Quote the lines of the records below verbatim, from the line with "1046x809 pixels. How" to the line with "I will point(141,207).", inclusive.
┌─ RECORDS SHOWN
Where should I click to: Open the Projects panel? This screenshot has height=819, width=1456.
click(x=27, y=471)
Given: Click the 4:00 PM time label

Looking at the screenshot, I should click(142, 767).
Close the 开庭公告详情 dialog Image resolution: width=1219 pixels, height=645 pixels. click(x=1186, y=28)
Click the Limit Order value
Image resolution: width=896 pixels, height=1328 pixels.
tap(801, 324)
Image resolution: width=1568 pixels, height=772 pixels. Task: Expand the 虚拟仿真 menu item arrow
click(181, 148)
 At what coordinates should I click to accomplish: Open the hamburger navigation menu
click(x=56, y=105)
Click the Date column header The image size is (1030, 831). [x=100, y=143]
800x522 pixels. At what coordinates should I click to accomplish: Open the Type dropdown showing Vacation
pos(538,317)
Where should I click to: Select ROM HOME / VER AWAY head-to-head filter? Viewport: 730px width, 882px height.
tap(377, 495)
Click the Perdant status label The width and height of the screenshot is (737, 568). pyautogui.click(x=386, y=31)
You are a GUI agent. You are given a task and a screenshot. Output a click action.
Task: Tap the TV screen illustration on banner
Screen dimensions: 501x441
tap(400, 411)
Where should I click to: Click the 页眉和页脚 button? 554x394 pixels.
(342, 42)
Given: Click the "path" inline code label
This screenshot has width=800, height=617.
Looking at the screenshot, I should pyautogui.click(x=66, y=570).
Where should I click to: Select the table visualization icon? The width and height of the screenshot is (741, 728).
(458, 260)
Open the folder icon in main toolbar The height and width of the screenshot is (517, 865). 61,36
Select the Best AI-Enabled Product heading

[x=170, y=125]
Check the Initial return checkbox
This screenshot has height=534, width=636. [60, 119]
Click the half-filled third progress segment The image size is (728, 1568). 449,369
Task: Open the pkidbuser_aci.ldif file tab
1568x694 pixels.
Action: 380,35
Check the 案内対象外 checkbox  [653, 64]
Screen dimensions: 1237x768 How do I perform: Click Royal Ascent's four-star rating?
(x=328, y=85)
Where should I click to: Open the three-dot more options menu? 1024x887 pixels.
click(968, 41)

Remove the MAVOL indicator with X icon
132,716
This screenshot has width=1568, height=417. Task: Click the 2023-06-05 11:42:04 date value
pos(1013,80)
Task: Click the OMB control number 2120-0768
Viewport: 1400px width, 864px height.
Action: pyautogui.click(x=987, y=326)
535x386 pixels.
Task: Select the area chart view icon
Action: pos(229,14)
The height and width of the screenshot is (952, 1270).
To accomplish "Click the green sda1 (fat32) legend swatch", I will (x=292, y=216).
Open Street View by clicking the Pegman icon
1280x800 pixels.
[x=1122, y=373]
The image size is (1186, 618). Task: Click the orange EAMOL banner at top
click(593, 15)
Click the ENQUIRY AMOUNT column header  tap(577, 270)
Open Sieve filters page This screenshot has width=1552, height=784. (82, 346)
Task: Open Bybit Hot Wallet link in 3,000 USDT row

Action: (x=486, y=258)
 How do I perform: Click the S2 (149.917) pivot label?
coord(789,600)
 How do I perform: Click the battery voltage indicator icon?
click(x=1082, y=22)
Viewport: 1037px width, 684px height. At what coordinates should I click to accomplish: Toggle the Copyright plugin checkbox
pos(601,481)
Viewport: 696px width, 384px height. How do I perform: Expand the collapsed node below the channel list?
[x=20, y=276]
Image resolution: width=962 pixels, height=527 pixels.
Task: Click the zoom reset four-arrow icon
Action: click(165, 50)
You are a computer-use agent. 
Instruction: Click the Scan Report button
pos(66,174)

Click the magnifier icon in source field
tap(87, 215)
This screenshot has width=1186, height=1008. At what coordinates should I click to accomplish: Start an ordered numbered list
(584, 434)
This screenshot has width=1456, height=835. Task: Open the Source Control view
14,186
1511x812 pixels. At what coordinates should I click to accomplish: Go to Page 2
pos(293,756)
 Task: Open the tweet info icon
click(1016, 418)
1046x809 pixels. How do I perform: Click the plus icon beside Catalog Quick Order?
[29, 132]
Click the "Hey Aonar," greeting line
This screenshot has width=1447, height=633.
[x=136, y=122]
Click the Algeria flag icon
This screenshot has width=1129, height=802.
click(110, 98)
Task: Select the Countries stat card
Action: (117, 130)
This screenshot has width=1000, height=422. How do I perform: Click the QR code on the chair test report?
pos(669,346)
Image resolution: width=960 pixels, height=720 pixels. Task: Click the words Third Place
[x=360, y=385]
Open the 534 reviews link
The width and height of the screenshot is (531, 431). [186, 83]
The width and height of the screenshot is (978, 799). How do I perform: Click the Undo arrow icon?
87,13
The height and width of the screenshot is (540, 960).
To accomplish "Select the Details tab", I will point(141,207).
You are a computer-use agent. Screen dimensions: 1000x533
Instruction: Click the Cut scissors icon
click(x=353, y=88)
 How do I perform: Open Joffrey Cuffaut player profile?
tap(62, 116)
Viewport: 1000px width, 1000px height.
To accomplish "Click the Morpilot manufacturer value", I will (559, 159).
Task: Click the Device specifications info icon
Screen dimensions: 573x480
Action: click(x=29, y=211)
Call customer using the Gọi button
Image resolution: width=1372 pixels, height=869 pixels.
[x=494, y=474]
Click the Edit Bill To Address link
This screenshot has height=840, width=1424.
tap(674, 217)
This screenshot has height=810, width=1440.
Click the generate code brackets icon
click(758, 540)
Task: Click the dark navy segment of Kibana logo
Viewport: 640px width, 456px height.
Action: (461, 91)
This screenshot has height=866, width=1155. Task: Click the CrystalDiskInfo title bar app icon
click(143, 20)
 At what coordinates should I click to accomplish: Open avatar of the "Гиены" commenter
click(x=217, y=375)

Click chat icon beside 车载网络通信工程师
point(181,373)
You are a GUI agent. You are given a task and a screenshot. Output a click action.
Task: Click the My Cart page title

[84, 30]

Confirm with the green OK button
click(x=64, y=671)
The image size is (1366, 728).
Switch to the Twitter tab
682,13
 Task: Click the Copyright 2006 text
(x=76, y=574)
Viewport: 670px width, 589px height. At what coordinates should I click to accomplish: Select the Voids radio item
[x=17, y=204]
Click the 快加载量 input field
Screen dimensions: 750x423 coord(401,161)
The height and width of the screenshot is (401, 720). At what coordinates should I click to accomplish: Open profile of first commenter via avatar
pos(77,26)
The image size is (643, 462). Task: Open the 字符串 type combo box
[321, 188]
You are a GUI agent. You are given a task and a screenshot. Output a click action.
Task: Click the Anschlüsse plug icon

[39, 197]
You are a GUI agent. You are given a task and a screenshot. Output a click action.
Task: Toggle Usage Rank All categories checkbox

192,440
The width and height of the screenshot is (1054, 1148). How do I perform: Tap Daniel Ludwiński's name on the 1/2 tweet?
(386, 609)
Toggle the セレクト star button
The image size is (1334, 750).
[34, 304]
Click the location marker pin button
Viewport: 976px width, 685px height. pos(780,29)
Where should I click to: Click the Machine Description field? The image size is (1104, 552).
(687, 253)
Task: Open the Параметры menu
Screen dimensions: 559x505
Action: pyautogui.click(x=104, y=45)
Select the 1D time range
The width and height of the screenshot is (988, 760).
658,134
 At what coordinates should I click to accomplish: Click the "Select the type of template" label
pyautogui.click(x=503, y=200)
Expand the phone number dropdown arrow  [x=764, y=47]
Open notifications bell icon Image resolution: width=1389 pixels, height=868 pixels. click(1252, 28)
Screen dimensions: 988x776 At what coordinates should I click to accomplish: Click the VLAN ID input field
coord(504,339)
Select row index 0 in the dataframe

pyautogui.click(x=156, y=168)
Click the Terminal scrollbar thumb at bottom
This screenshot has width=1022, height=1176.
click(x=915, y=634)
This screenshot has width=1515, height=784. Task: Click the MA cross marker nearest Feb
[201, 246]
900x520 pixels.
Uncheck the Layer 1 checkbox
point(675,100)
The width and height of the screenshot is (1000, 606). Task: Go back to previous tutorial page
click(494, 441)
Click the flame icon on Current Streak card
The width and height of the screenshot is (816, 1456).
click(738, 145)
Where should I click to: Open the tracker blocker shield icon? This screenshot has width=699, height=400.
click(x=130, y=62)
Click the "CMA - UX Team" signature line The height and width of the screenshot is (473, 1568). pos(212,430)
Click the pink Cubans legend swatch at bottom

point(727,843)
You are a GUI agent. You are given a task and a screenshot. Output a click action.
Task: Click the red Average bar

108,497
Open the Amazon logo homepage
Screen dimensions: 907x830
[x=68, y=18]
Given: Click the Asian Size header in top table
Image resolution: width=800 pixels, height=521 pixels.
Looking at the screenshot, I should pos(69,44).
└─
■ **THE ANSWER**:
1046x809 pixels. How do I perform: Click the plus icon beside Catalog Quick Order?
[29, 132]
Click the "Hey Aonar," greeting line
This screenshot has width=1447, height=633.
[x=136, y=122]
Click the Algeria flag icon
This screenshot has width=1129, height=802.
click(110, 98)
Task: Select the Countries stat card
Action: (117, 130)
This screenshot has width=1000, height=422. How do I perform: Click the QR code on the chair test report?
pos(669,346)
Image resolution: width=960 pixels, height=720 pixels. Task: Click the words Third Place
[x=360, y=385]
Open the 534 reviews link
The width and height of the screenshot is (531, 431). [186, 83]
The width and height of the screenshot is (978, 799). How do I perform: Click the Undo arrow icon?
87,13
The height and width of the screenshot is (540, 960).
To accomplish "Select the Details tab", I will point(141,207).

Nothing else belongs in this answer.